PROBLEM TO SOLVE:
Retype, word for word, every line of the records below starting at the one that contains "Open Foglio informativo" and ending at the one that contains "Open Анастасия Царева's"; include both of those lines and nothing more.

Saved entries:
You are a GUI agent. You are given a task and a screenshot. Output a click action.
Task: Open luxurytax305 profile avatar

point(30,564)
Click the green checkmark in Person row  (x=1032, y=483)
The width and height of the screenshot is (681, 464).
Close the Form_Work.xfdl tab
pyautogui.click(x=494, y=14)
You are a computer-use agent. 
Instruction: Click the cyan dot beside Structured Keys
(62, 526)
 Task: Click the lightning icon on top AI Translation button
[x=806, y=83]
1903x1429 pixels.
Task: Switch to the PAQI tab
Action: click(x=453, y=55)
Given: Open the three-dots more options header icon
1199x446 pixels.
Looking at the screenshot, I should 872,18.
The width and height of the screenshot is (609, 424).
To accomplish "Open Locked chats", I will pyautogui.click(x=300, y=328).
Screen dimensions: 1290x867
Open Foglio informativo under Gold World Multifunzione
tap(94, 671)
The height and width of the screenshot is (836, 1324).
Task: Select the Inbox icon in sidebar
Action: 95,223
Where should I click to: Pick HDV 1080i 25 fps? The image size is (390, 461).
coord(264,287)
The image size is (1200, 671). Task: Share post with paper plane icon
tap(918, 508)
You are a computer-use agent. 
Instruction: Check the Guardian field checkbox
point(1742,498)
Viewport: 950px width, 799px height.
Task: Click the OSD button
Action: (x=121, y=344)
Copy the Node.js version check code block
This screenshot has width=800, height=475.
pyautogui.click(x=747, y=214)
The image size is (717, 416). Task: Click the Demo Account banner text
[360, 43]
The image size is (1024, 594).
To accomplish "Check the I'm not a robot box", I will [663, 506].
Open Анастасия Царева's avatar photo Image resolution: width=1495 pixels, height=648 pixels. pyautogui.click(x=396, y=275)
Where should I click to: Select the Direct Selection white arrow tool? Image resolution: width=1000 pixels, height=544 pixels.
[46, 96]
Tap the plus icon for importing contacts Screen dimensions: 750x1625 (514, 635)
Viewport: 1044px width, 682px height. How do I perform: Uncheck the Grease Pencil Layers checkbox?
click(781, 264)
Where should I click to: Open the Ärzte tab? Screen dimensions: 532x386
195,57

RESPONSE:
Open Foglio informativo under Gold World Multifunzione
tap(94, 671)
The height and width of the screenshot is (836, 1324).
Task: Select the Inbox icon in sidebar
Action: 95,223
Where should I click to: Pick HDV 1080i 25 fps? The image size is (390, 461).
coord(264,287)
The image size is (1200, 671). Task: Share post with paper plane icon
tap(918, 508)
You are a computer-use agent. 
Instruction: Check the Guardian field checkbox
point(1742,498)
Viewport: 950px width, 799px height.
Task: Click the OSD button
Action: (x=121, y=344)
Copy the Node.js version check code block
This screenshot has width=800, height=475.
pyautogui.click(x=747, y=214)
The image size is (717, 416). Task: Click the Demo Account banner text
[360, 43]
The image size is (1024, 594).
To accomplish "Check the I'm not a robot box", I will [663, 506].
Open Анастасия Царева's avatar photo Image resolution: width=1495 pixels, height=648 pixels. pyautogui.click(x=396, y=275)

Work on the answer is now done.